Ci stava perdendo le speranze, comunque, di diventarlo realmente, il più forte. Kakaroth era sempre davanti a lui. Nonostante gli allenamenti estenuanti, nonostante l’impegno, nonostante il suo sangue reale, ogni volta che raggiungeva un obbiettivo il suo rivale era già qualche passo avanti. Lui diventava supersaiyan? Kakaroth cercava già di superarne il limite. Lui credeva di aver raggiunto il massimo stadio possibile per un guerriero? Kakaroth si trasformava in supersaiyan di terzo livello. E non glielo diceva nemmeno subito! Aveva aspettato di essere costretto a trasformarsi in combattimento; non aveva neanche avuto il coraggio di mostrargli quello stadio mentre lottavano l’uno contro l’altro. Per non ferirlo, supponeva. E lo odiava per questo, lo odiava per queste premure che gli riservava. Lui era il principe dei saiyan! Non poteva far pena, lui non era debole, lui era capace di sopportare la realtà. Ci aveva già fatto il callo nel venire superato. Anche se ogni volta era un’umiliazione nuova.
 
Quattro passi.
 
Strinse più forte i pugni, si conficcò le unghie nella carne. Il suo orgoglio scalciava, pretendeva che agisse. Pretendeva che annullasse quella distanza tra i due saiyan, che annullasse quell’attesa che gli sembrava inutile, che gli si scagliasse contro, che facesse capire a quello scarto che lui non era stato li ad aspettarlo, che lo colpisse più forte che poteva. Che lo ferisse, che lo uccidesse.
 
Tre passi.
 
E naturalmente Vegeta non fece nessuna di queste cose, come accadeva sempre quando si trattava di Kakaroth. Come sempre non si ribellò, come sempre non seguì quella voce che gli urlava nella testa di lasciarlo perdere, di mollare tutto e tornare ad essere quell’alieno spietato che avrebbe dovuto distruggere la Terra e diventare il guerriero più forte della galassia. Come sempre non reagì, e aspetto che fosse l’altro a fare la prima mossa.  Come sempre si sentì inutile, privo di forze e quasi di volontà.
 
Due passi.
 
Lasciò che Goku gli si avvicinasse senza fare nulla. Una parte del suo cervello si chiedeva perché quello si ostinasse a riempire ancora quella breve distanza che li separava.
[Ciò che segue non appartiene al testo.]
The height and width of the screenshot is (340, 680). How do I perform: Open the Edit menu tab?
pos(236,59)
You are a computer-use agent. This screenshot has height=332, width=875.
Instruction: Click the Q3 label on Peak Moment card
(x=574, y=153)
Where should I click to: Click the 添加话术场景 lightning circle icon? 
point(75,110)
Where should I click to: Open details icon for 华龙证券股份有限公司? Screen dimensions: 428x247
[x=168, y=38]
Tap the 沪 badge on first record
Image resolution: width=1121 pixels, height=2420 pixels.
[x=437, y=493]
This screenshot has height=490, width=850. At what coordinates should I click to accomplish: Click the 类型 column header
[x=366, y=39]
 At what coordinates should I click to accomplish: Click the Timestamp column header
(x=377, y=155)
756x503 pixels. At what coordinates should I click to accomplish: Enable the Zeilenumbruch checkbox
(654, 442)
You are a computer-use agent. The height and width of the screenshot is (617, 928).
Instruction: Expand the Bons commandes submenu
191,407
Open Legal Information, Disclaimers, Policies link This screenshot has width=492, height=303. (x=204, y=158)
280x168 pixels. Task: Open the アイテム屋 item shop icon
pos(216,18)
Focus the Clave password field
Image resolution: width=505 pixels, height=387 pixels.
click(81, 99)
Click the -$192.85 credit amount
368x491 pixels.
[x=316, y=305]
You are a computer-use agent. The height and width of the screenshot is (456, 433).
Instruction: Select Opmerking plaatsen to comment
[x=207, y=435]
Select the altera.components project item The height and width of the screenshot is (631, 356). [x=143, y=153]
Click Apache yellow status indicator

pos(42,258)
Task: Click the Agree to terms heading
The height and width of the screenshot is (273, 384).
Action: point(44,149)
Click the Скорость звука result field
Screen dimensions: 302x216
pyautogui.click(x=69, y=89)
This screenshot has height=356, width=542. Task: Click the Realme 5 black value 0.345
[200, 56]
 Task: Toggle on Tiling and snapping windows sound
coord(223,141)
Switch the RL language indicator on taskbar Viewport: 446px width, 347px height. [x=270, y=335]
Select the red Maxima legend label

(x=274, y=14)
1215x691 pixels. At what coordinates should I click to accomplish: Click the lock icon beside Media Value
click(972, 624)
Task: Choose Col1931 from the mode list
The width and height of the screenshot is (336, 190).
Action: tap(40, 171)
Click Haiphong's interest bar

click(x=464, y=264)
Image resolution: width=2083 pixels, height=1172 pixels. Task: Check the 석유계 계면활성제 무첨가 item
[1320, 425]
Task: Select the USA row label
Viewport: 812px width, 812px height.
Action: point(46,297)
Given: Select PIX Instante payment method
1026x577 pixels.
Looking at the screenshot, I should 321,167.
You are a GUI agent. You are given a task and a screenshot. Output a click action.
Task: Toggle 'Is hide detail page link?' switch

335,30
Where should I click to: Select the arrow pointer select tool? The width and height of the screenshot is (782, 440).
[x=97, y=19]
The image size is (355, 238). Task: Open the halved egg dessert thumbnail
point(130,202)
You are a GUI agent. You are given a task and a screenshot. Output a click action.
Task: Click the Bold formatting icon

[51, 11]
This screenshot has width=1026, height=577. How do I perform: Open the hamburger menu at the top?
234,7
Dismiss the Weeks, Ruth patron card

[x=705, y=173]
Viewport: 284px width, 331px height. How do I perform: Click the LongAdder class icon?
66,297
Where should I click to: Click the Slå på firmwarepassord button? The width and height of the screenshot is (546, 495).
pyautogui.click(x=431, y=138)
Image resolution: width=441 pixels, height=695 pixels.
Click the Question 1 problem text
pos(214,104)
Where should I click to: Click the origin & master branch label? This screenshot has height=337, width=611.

Quei due passi che li separavano erano più che sufficienti per iniziare una conversazione come due persone civili. Anche se in effetti non capiva nemmeno perché avrebbe dovuto parlare con Kakaroth: era già molto se quello stupido riusciva a mettere insieme due parole in croce che avessero un senso, figuriamo intavolare una conversazione normale.
 
Un passo.
 
La parte più consistente del suo cervello, però, era consapevole che ormai tra di loro ogni distanza era stata colmata, e anche questa avrebbe fatto la stessa fine. E infatti non si stupì quando si ritrovò le braccia del rivale attorno al corpo, a colmare quel vuoto che aveva lasciato per così tanto tempo in lui. E non si stupì neanche quando si ritrovò a prendere a pugni quella schiena che ormai lo sormontava, cercando come al solito di trasformare un gesto d’affetto nell’ennesima lotta, a cercare di scollarsi di dosso quelle braccia che invece lo stringevano sempre più. Non si stupì neanche accorgendosi che non stava usando neanche della metà della sua forza in queste stanche e totalmente false resistenze e neppure quando si ritrovò a mordersi le labbra per cacciare indietro quelle lacrime che il pizzicore alla gola gli annunciava già da un pezzo.  E tantomeno si stupì quando si ritrovò attaccato alle labbra dell’idiota, a ricambiare un bacio che invece aveva la ferma convinzione di rifiutare.
A quel punto, finalmente, smise di pensare.